# Snail control question. Salt or Copper?



## SyndicateX (May 19, 2007)

I have a trumpet snail problem. There are so many, manual removal is not working or even putting a dent in the population. The clown loach and yoyo loach I have are not helping and the bioload on the filter is too large. I don’t use any chemicals in my tanks, and I have been told that adding copper will prevent me from using it as a saltwater tank in the future as well as kill any inverts in the tank such as shrimp. I do not have any at the moment. My plan was to move all the plants and fish to a quarantine tank and then salt the heck out of the tank. I am not sure if this will work or how long it will take. Is this an adequate solution? Looking for additional suggestions/comments.


----------



## trenac (Jul 16, 2004)

Have you tried using a lettuce leaf to lure the snails out and then remove the leaf w/snails from the tank. This along with reducing the amounts being feed to the fish, should cut their numbers down. It may take a few weeks though.


----------



## dodgefreak8 (Jul 26, 2006)

feed your fish the least amount of food as possible and make sure NO food is left on the bottom after 5mins . MTS are almost impossible to kill because they have a trap door that seals them off from most chemicals. I used a HUGE overdose of the had-a-snail killer and it didn't even touch them. Yuo have to limit the feedings until they are reduced in numbers and remove the rest with a trap as suggested before.


----------



## John N. (Dec 11, 2005)

If you are removing all the fish and plants out, you might as well go ahead and clean the tank completely. I ran extremely hot tap water through my substrate (Eco complete) and that killed all the snails. Just make sure you don't introduce any snails from the plants you took out in the beginning.

-John N.


----------



## Homer_Simpson (Apr 2, 2007)

I don't know how big your tank is, but if it is at least a 20 gallon, you may want to look into getting a Raphael Cat Fish(aka: Talking Catfish http://www.aquahobby.com/gallery/e_costatus.php.) This otherwise docile fish is known to eat snails whole and poop out the shells.

Regards


----------



## Yeaulman (Jun 23, 2005)

I used yoyo loaches but over time when the snail population decreased I noticed an increase in their aggression.


----------



## NatalieT (Mar 20, 2007)

Since you're planning to take out the plants and fish, can you empty the water from the tank and let it dry out for a while? I don't know how long the snails can live out of water, but I imagine they'd die eventually.


----------



## Laith (Sep 4, 2004)

dodgefreak8 is on the right track IMO. I've always found that an overpopulation of snails is due to overfeeding.

**Tasks and exercises**.
1. Translate into Spanish the following sentence from the snail control thread: "I've always found that an overpopulation of snails is due to overfeeding."
2. Reproduce verbatim the stretch of the snail control thread from "## Yeaulman (Jun" through "they'd die eventually.".

**Available data**.
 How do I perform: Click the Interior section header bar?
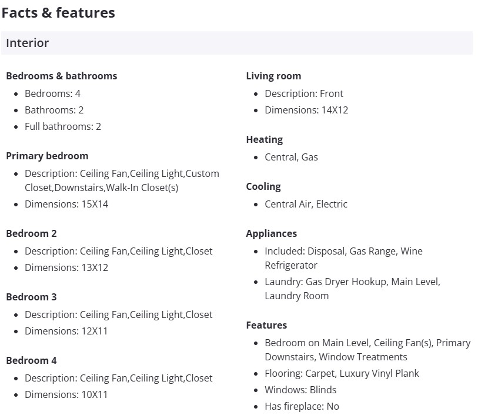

**Answers provided**.
1. Siempre he observado que la sobrepoblación de caracoles se debe a la sobrealimentación.

2.
## Yeaulman (Jun 23, 2005)

I used yoyo loaches but over time when the snail population decreased I noticed an increase in their aggression.


----------



## NatalieT (Mar 20, 2007)

Since you're planning to take out the plants and fish, can you empty the water from the tank and let it dry out for a while? I don't know how long the snails can live out of water, but I imagine they'd die eventually.